The process is very similar to applying for a business loan, and the rates will usually be based on a multitude of conditions. For instance one item that is looked at on a regular basis is the State in which you live. This will also determine what type of surety bond is needed. Other factors taken into consideration are the financial outlook of the company or individual, the amount of experience in the industry, and the surety company that is actually writing the bond.
Credit scores also play an important factor and, most companies will look for a credit score above a 670. They will also require that you have no public records, collections, or slow pays. In addition to this, they will also review your business financials to make sure that your company has a positive net income and worth. The surety company may also require that financial equity be at least five times the bond amount. For example, if you were going to apply for a $50,000 Surety bond, the insuring company would be looking for a net worth above $200,000.
However, these numbers can vary across the board and, are normally determined by the State and the type of bond. The main reason for this is because some types of bonds have a higher loss ratio than other types of bonds. Remember that there is also an added risk with these types of bonds, and the company wants to make sure that you are going to be able to pay a claim if one occurs.
If you are able to meet these minimum requirements, and the type of surety bond is not considered hazardous, then you should be able to qualify for a preferred rate of 1% to 3% of the surety bond amount. Most surety bonds on the market today will have a minimum premium for their bond, which will usually be around $150.00 to $250.00. However, you should not normally expect to run into this problem unless your bond amount is under $25,000.

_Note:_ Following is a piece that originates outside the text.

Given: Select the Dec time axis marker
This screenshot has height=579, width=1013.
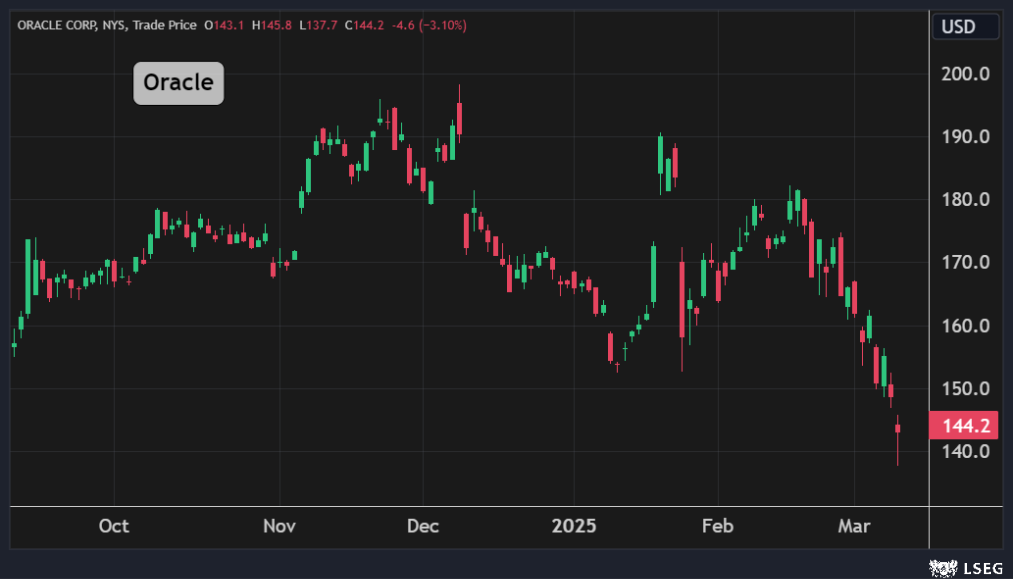Looking at the screenshot, I should point(422,526).
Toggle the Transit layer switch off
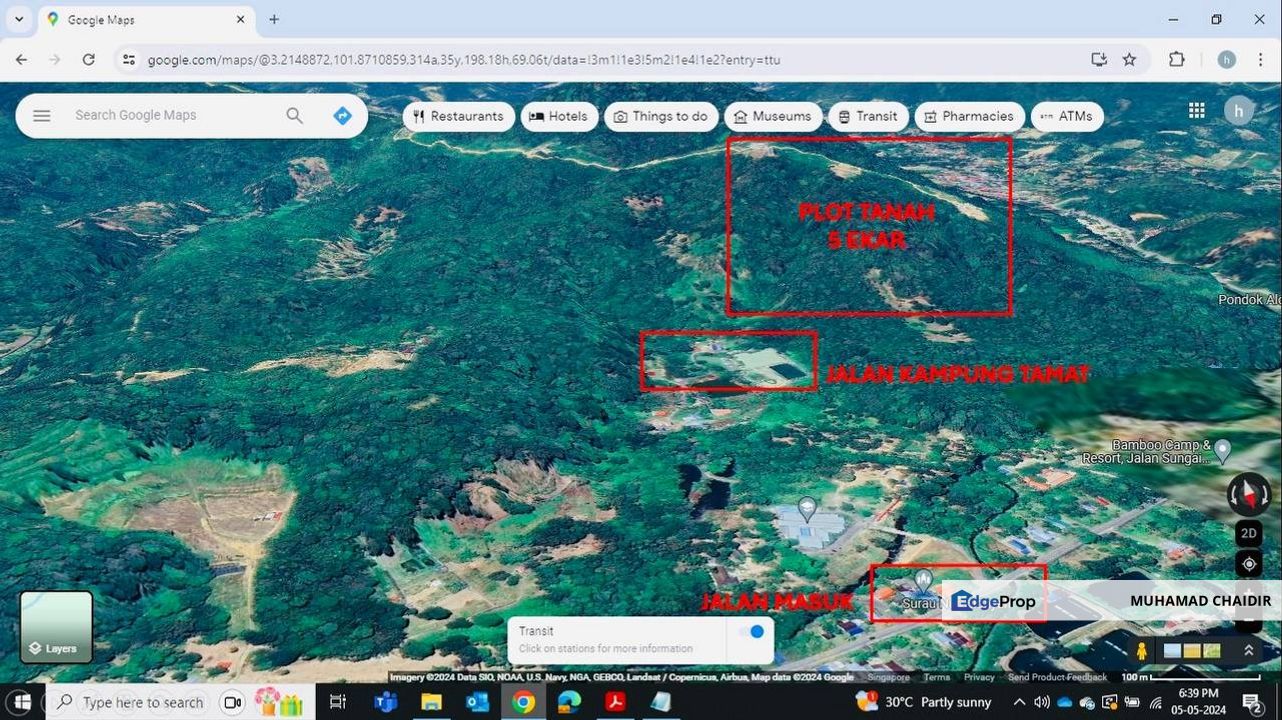Viewport: 1282px width, 720px height. 750,632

You must be mindful of the fact that not every person or company will be able to meet the surety bond requirements for preferred rates, if they are able to qualify for bonding at all. This is due to the recent tightening of restrictions, and the recent influx of claims. As a direct result of this, many Surety Companies will either require that you put down some form of collateral or simply decline your application.
The good news is that there are still programs that will not decline your bond due to credit or other conditions, however they will charge you a higher rate due to the added risk factor.